LETTERS TO THE EDITOR

Climate Change Observations: Part 1

 

Prior to computers, the predictions for climate changes and earth resources were made by humans using charts, graphs, data tables, slide rules and so on. Now with the computer age the predictions are faster to calculate and generate. These predictions are now called “models.” After the predictions or models are made, current data is supposed to be calculated against them to track and see if they are valid. The biggest problem today is that they are being treated as scientific fact when they are really predictions. In at least the past 100 years we should have become aware that the earth’s climate changes are not linear. I would suggest that they just might be chaotic. Below are some predictions that were treated as fact. Compare them with what now is known to have actually happened. I have checked the items below and they appear to be correct.

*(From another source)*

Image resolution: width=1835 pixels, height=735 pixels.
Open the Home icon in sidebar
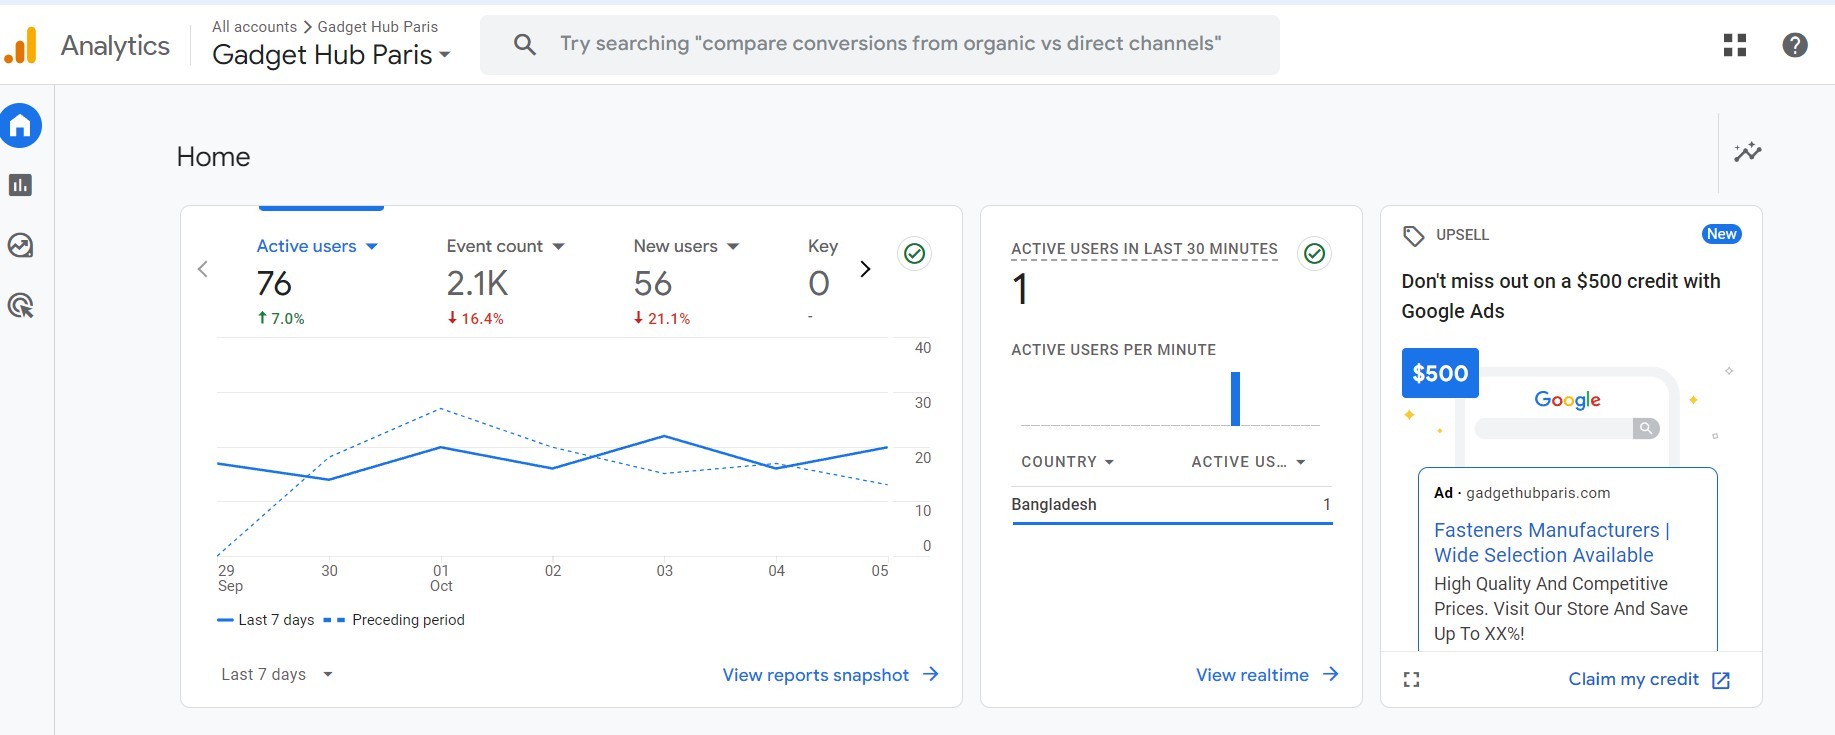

In August 1969,  the N.Y. Times reported that Stanford University biologist Dr. Paul Erhlich warned, “The trouble with almost all environmental problems is that by the time we have enough evidence to convince people, we will be dead. We must realize that, unless we are extremely lucky, everybody will disappear in a cloud of blue steam in 20 years.”

In 2000, Dr. David Viner, a senior research scientist at East Anglia’s climate research unit, predicted that in a few years snowfall would become “a very rare event.”

In 2004, the U.S. Pentagon warned President G.W. Bush that major European cities would be beneath rising seas and Britain will have a Siberian climate by 2020.

In 2008, Al Gore predicted that the polar ice cap would be gone in 10 years.

A U.S. Dept. of Energy study led by the U.S. Navy predicted the Arctic Ocean would have an ice-free summer by 2016.

In May 2014, French Foreign Minister Laurent Fabius declared in a joint appearance with U.S. Secretary of State John Kerry that “we have 500 days to avoid climate chaos.”